[Problem] Which rows contain the string "icon"? Extract each one in full.

[Saved entries]

=-=-=-=-=

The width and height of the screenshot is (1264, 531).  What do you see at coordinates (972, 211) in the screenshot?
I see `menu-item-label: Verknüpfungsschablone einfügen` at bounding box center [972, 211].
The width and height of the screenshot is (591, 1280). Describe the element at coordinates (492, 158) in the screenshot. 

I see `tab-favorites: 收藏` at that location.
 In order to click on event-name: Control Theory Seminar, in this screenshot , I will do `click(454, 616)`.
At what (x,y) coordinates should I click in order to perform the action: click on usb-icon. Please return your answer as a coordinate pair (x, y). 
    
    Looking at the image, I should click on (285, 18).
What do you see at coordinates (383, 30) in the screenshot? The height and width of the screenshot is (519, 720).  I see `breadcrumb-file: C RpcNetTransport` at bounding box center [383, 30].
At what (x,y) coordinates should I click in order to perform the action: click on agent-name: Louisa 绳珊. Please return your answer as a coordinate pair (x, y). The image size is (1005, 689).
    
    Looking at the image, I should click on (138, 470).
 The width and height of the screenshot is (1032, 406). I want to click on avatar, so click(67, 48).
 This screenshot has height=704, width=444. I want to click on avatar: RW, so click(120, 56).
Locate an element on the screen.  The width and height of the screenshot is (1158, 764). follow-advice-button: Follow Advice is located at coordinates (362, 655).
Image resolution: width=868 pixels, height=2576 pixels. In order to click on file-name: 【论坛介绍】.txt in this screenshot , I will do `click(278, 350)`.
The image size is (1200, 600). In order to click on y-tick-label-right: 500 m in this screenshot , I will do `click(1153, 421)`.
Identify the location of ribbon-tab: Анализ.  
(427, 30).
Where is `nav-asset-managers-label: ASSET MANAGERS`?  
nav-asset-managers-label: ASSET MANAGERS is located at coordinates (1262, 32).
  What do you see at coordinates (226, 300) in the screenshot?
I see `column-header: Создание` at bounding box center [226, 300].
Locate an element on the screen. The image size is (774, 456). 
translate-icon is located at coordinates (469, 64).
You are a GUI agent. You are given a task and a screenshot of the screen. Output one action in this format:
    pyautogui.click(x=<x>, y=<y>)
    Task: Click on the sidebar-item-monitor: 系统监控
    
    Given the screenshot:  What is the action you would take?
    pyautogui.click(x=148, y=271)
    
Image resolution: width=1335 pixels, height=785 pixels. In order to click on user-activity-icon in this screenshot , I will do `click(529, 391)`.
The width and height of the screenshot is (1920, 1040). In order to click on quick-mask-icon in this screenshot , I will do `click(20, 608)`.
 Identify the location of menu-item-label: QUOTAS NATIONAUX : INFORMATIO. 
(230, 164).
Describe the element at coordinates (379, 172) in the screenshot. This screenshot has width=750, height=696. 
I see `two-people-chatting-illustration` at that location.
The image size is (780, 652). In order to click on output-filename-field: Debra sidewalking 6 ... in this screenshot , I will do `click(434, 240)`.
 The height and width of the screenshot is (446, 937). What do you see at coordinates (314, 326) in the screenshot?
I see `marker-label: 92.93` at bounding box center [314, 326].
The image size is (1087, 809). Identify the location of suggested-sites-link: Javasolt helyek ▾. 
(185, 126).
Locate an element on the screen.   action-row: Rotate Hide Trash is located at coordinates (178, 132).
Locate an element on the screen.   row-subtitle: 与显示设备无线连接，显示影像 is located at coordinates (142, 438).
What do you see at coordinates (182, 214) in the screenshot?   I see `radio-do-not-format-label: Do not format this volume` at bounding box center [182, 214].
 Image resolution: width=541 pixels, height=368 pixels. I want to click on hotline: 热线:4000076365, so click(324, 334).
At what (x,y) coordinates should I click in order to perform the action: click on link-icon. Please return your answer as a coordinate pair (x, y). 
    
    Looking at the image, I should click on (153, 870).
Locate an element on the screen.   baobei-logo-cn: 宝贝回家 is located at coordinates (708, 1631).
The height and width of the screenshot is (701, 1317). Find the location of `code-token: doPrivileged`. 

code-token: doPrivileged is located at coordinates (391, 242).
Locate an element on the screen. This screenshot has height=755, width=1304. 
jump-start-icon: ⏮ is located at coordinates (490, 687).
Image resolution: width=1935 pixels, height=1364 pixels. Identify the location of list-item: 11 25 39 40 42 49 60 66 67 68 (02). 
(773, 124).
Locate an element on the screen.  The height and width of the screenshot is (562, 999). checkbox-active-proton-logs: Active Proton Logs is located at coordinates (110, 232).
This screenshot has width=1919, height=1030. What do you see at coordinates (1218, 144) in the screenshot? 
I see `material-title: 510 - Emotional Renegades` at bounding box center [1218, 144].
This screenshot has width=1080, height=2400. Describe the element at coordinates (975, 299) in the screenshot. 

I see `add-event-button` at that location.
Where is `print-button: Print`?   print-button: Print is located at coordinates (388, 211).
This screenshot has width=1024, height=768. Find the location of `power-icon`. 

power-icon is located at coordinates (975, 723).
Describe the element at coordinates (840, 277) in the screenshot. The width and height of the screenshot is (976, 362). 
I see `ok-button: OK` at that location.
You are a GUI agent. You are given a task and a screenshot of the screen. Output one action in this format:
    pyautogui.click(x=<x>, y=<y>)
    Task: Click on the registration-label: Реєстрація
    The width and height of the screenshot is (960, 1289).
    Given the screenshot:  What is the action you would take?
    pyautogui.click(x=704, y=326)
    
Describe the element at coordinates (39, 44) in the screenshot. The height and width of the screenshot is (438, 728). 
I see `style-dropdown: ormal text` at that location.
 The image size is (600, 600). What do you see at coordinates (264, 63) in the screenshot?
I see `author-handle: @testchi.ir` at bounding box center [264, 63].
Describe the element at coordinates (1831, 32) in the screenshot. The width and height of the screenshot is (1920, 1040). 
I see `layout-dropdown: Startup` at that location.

=-=-=-=-=

[Solution to the problem]
At what (x,y) coordinates should I click in order to perform the action: click on usb-icon. Please return your answer as a coordinate pair (x, y). 
translate-icon is located at coordinates (469, 64).
Image resolution: width=1335 pixels, height=785 pixels. In order to click on user-activity-icon in this screenshot , I will do `click(529, 391)`.
The width and height of the screenshot is (1920, 1040). In order to click on quick-mask-icon in this screenshot , I will do `click(20, 608)`.
At what (x,y) coordinates should I click in order to perform the action: click on link-icon. Please return your answer as a coordinate pair (x, y). 
jump-start-icon: ⏮ is located at coordinates (490, 687).
This screenshot has width=1024, height=768. Find the location of `power-icon`. 
power-icon is located at coordinates (975, 723).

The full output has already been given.